Getting Hand Lettering Practice In, Even When Things Go Wrong

 

It's been a rough week so far for me, but I choose to be happy daily.

You ever have a day where things just don't work out as planned? For me it has been this entire week. I am in the process of helping out with my good friends surprise wedding shower. I've had everything planned - what to get and where to go. All this has stopped because my car wouldn't start. 
 
I've been seeking joy and contentment this week despite not having my car to get additional things that I had planned out executed. Everything seems to be coming to a halt and I can assume that it’s a bad week overall, but let’s take a moment of pause and truly reflect:
 
I am still alive,
I can still make it to work,
Though I feel like I am a burden to my friends and family, they have made their way to help me get to and from work. They’ve allowed me to use their vehicle to run my errands. Other than gas money, I haven't had to spend much on my car - yet. The best thing, I haven't let my emotions run me to the ground. I've kept a logical thinking on this - I need to get to work, my other plans such as going to the gym and other errands – I know there are other ways around that like working out from home or adding a walk during lunch.
 
With all this going on - or not going on - I've managed to find other ways to get my hand lettering practice in. I've used my lunch break to read on and practice vectoring my hand lettered sketches. I continue to practice my deliberate practice from 7:00 – 9:00 pm, my writing typically happens at or around 5:00 am – 5:30 am. Prepping in advance on what style, word choice and/or phrase helps in the decision making factor of what to practice. I can pick up my tools and get to it. As a backup I always have my handy sketchbook and a pencil I don’t care for with me. (I’d hate to lose a $15 dollar lead holder).
 
Showing up everyday requires a relentless kind of dedication. It surely isn't easy and when things don't go as planned it can cause us to think irrationally or get caught up in our emotions of frustration. It would be simple to ditch everything and sulk in pity – thinking,”Woe is me”. 
 
It was 7:10 am. I called two people already and my car wouldn't budge. I relentlessly called my brother; this is how our conversation went:
Bro- "yes"
Keshna - “my car won't start.”
Bro – “what time do you have to be at work?”
Keshna – “8:00 am”
Bro – “how long does it take you to get there?” 
Keshna – “About 45 minutes, depending on traffic.”
Bro – “oh man! Give me five minutes.” 

I made it to work exactly on time. I thought I was going to be a little late so I sent a text message to my supervisor and asked that he excuse me for thirty minutes. I was so happy that there was not traffic. Today is day four with not having a car and I still have a major task list with errands and supplies that I need. 
 
I am choosing not to sweat it. I will continue to let the days roll on and do what I can. The things that are important to me I will get them done – regardless of what is going on at the moment.

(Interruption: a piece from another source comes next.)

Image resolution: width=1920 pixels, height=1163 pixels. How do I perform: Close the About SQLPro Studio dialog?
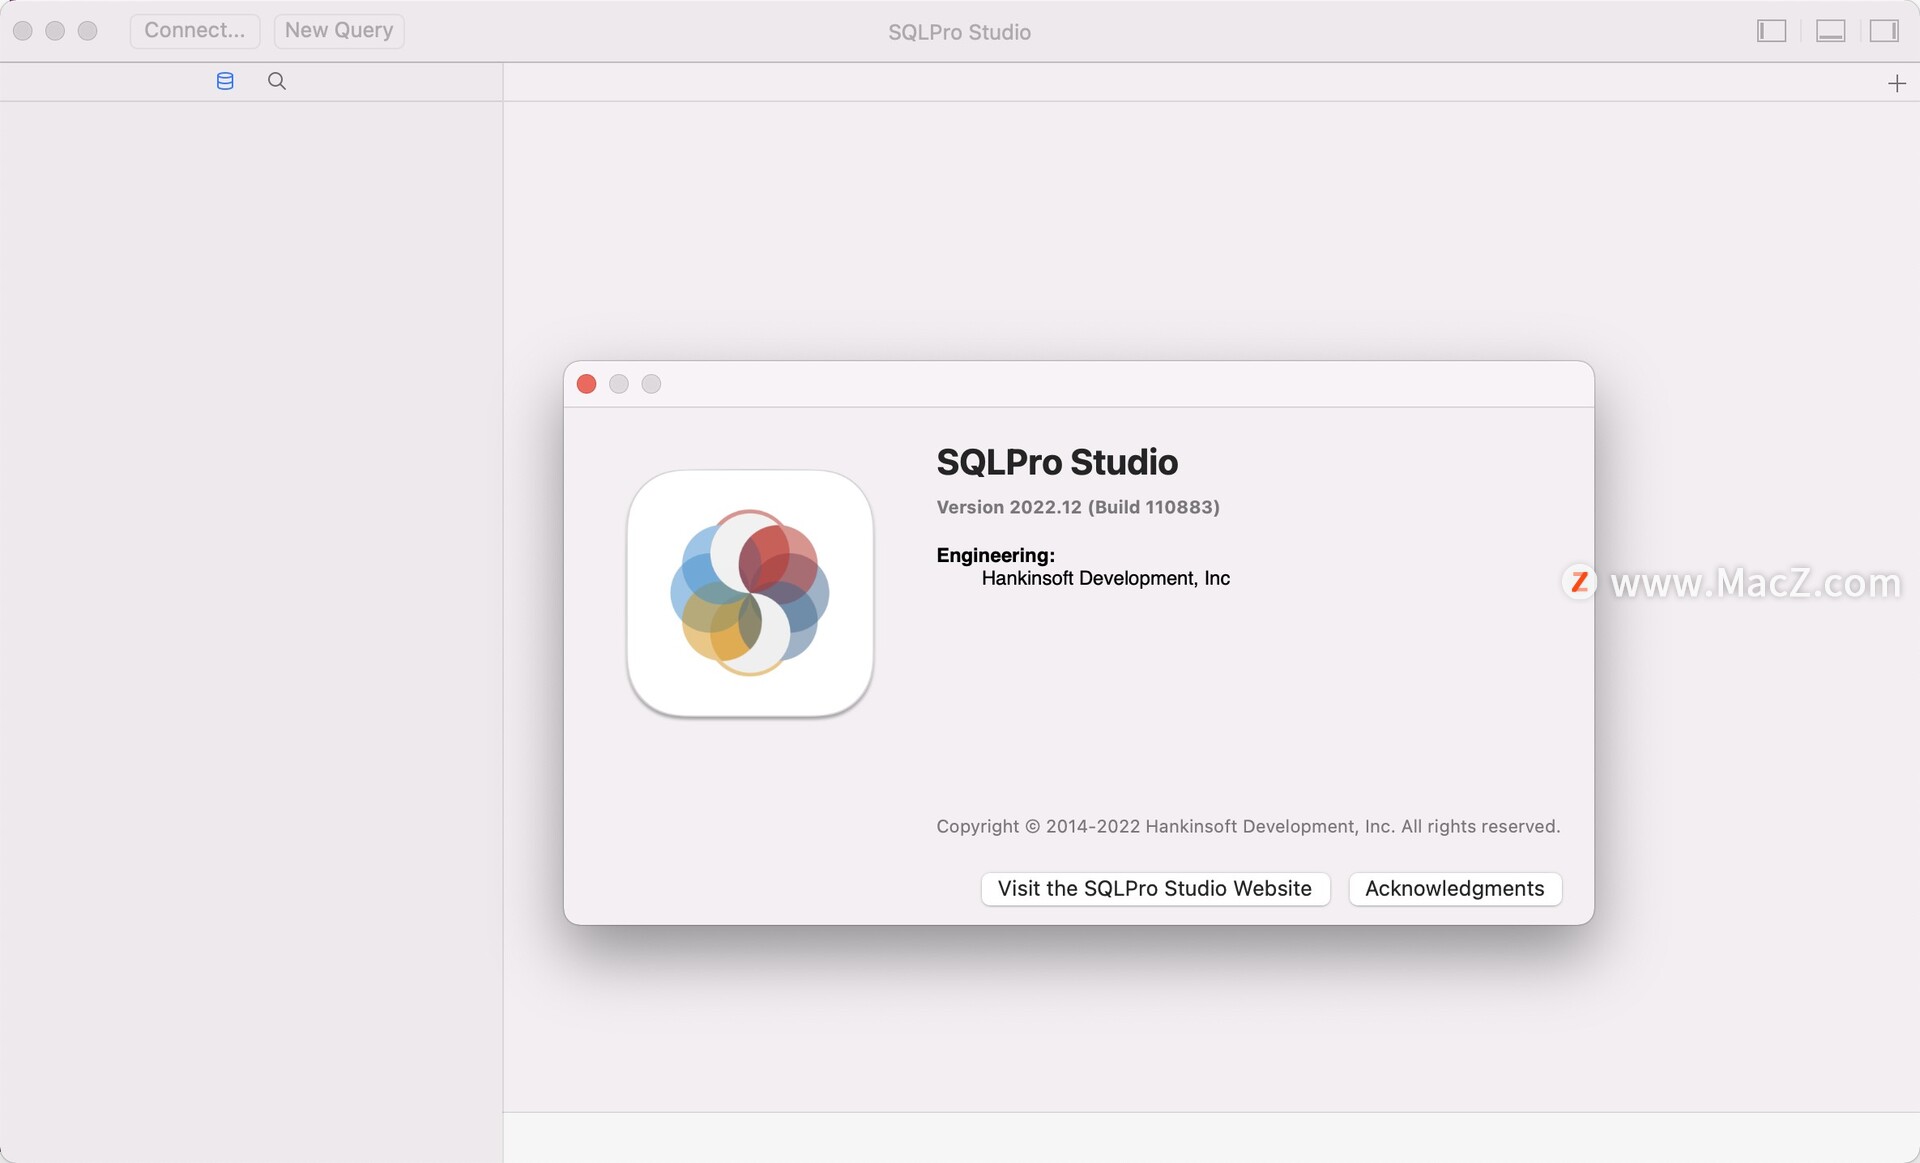[587, 384]
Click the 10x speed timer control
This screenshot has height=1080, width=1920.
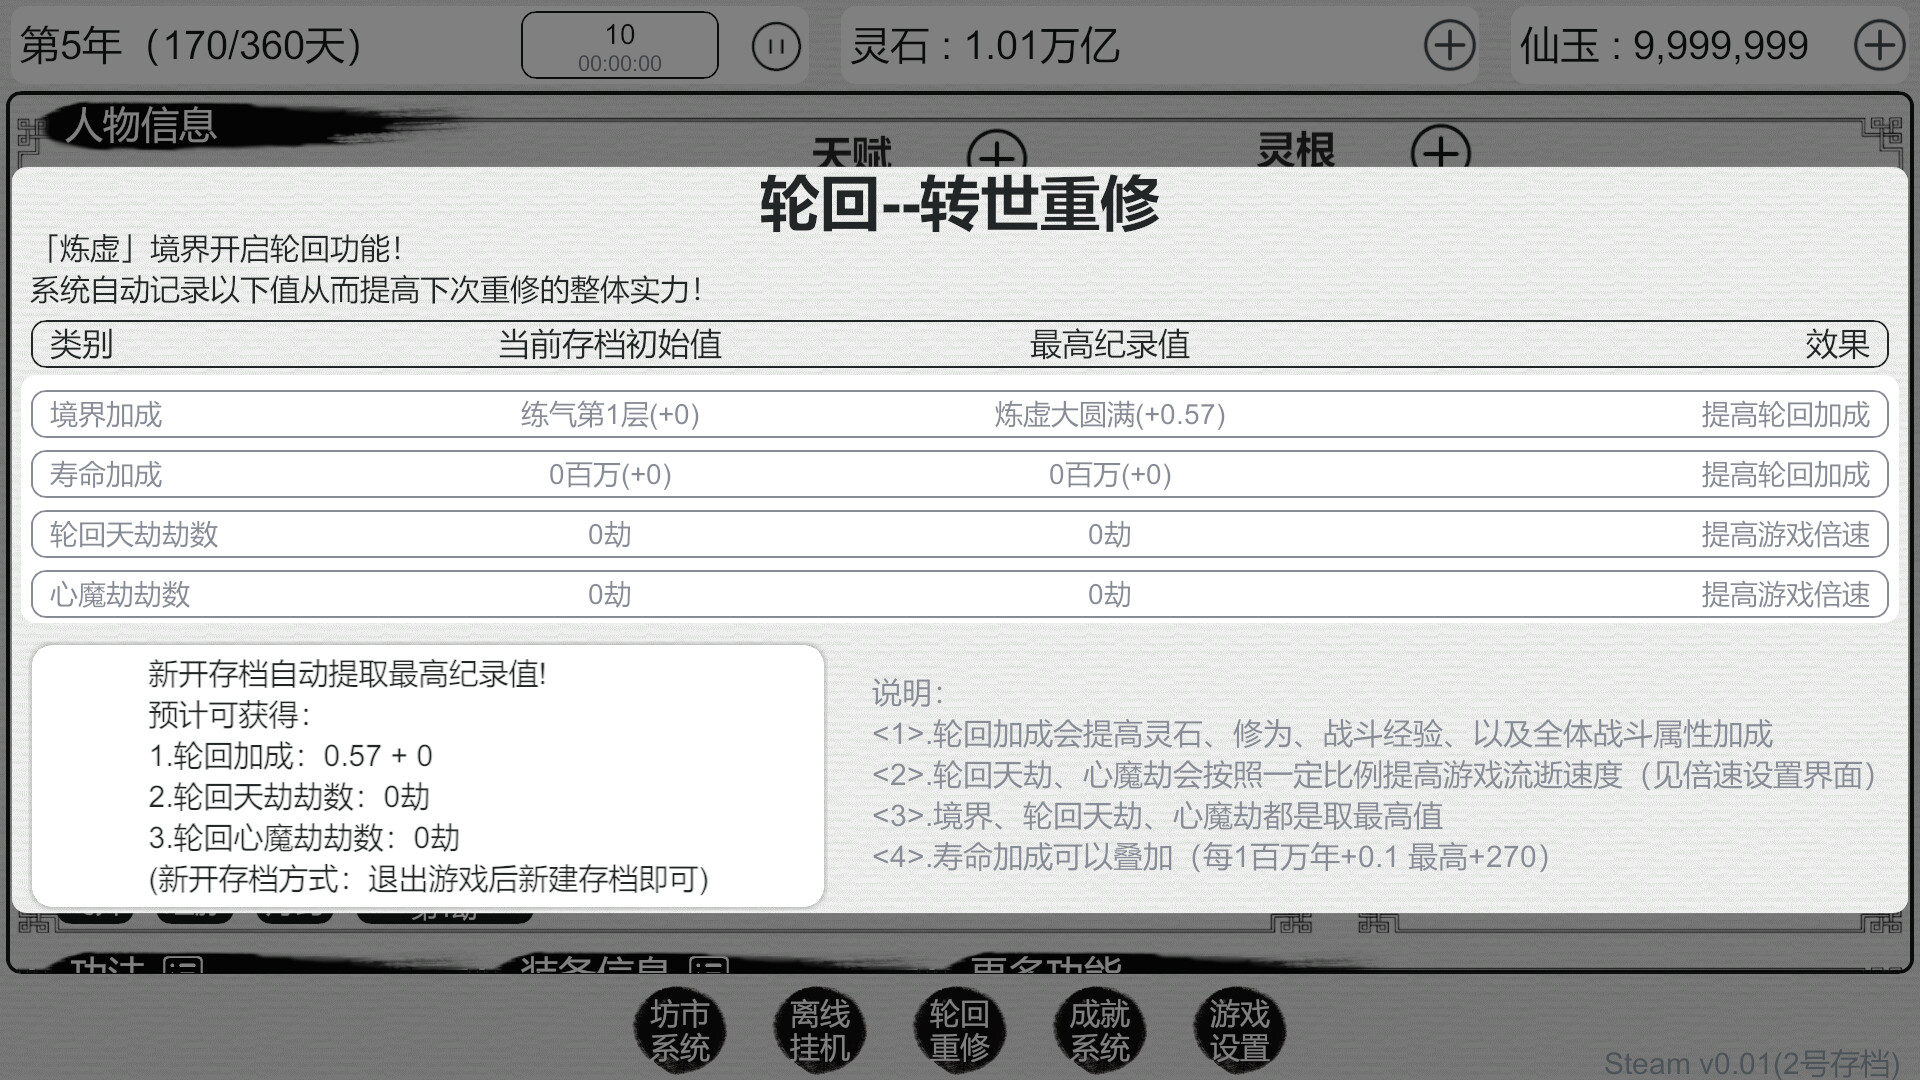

You’ll get more done the quicker you get over the problem and begin to search for a solution.
— Keshna Donia


The takeaway

Always have a backup plan. Things don’t always go right. Having people you can trust and rely on also help a great deal.
Do your most important work first. It will eliminate the stress and anxiety of wondering if you will have time to do it later. Do it now and pretend later doesn’t exist.
 
Learn to be flexible. Just because things don't always go as planned doesn't mean it has to ruin your day. Choose to be happy because life goes on, and it will not wait for you. I grew up with tough love - and I don't mean I didn't get love and affection. My mom never let me settle without trying first. Her best advice to me has always been, “figure it out," though now I realize my mother just didn't know the answer. 
 
Sometimes perspective is all it really takes to making things work. What have you been trying to get done through a bad day? What was your end result?